==== TASK DATA ====

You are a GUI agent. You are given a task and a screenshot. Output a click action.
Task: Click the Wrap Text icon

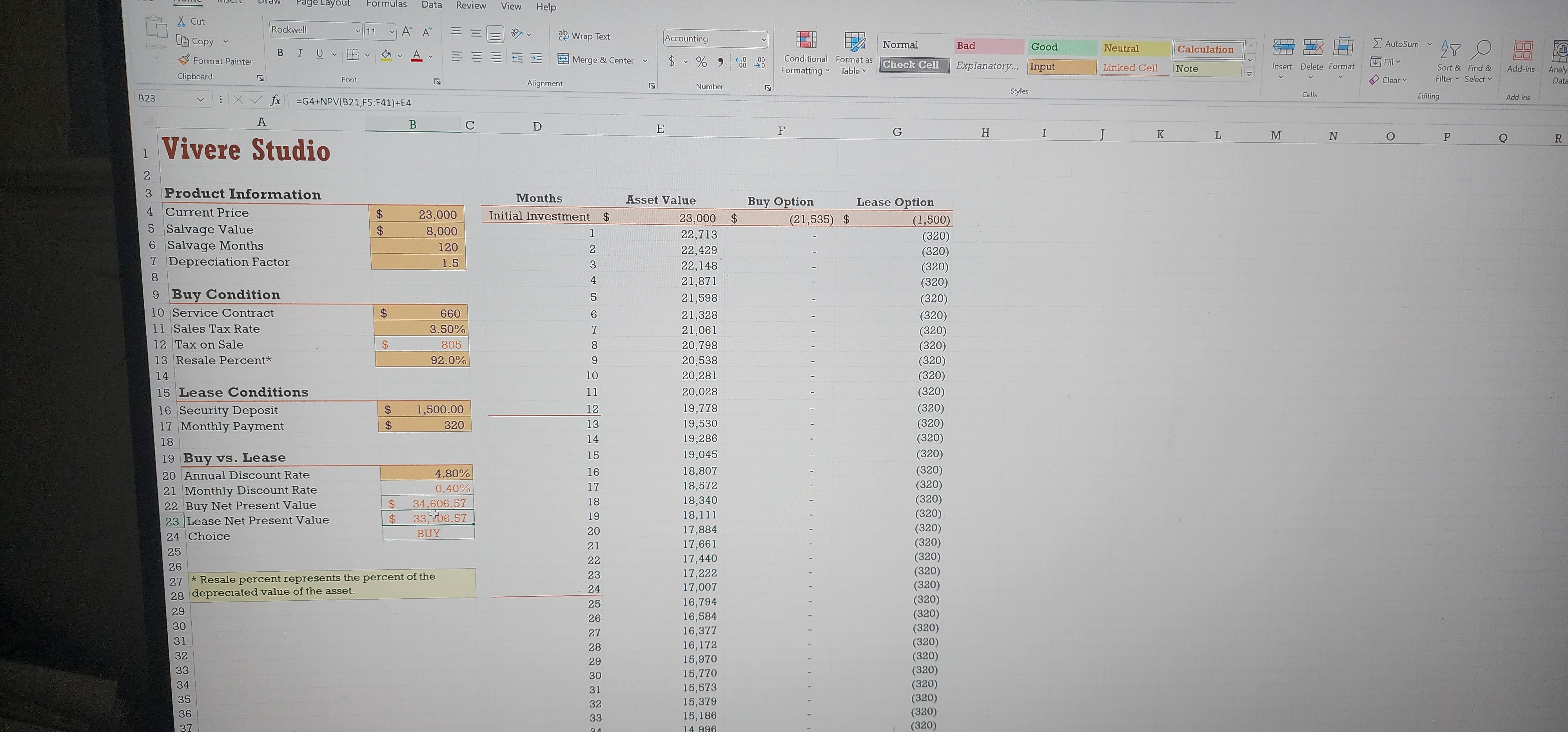point(563,36)
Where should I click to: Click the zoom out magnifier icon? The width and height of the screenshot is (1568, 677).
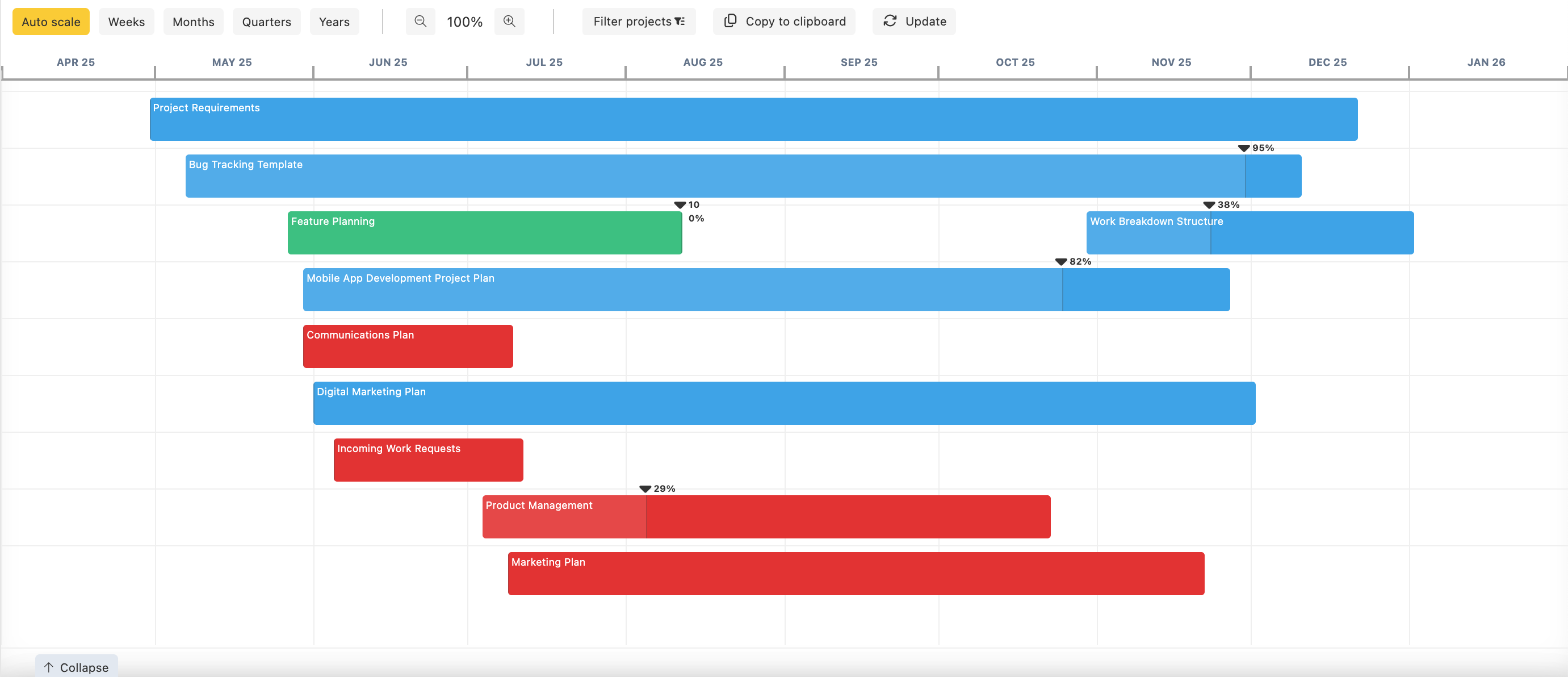pos(420,22)
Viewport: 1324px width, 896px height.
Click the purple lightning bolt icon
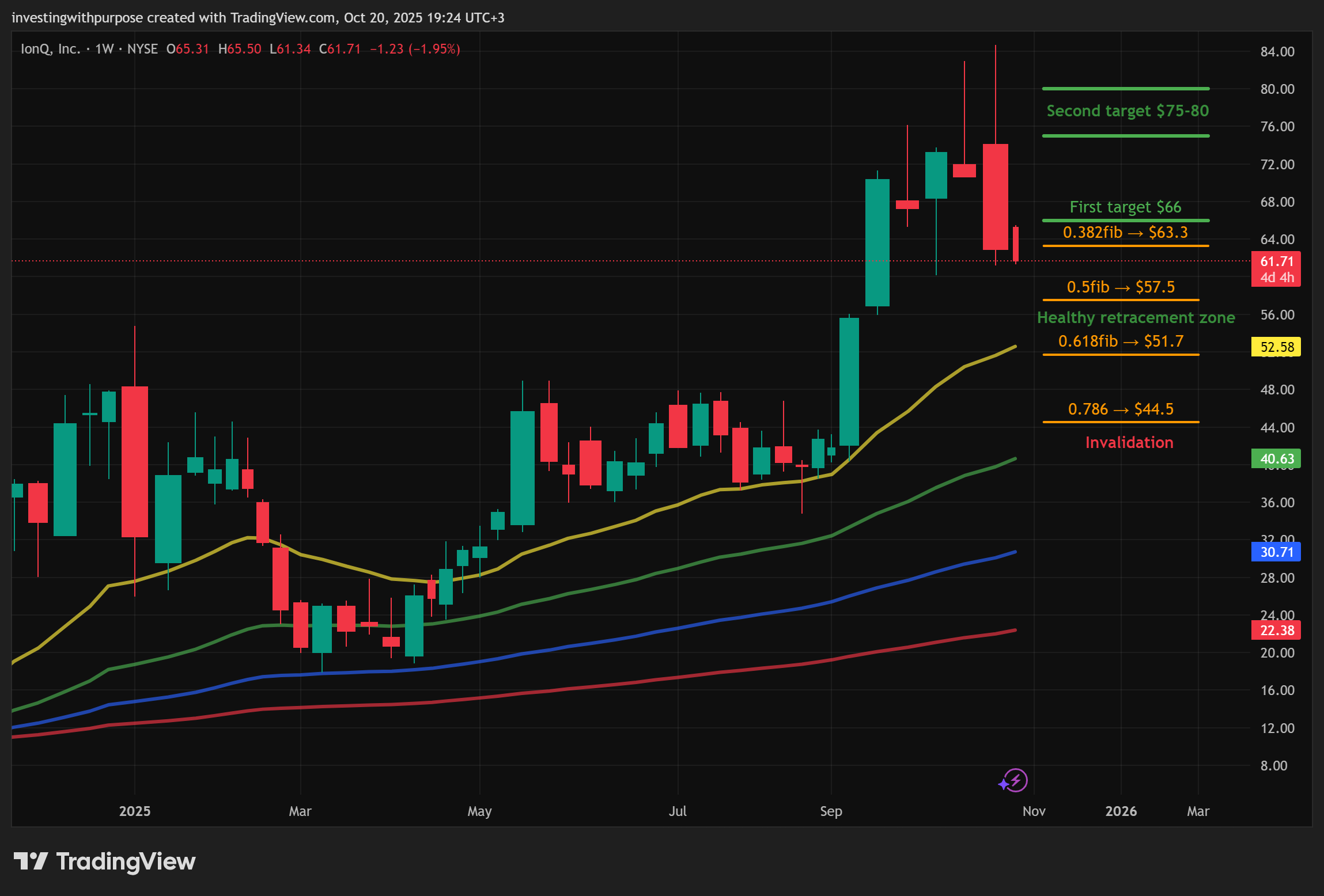click(1015, 781)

====

Would you please set down the data above again exactly, without its pictures?

You are a GUI agent. You are given a task and a screenshot. Output a click action.
Task: Click the Wrap Text icon

point(563,36)
Where should I click to: Click the zoom out magnifier icon? The width and height of the screenshot is (1568, 677).
pos(420,22)
Viewport: 1324px width, 896px height.
Click the purple lightning bolt icon
click(1015, 781)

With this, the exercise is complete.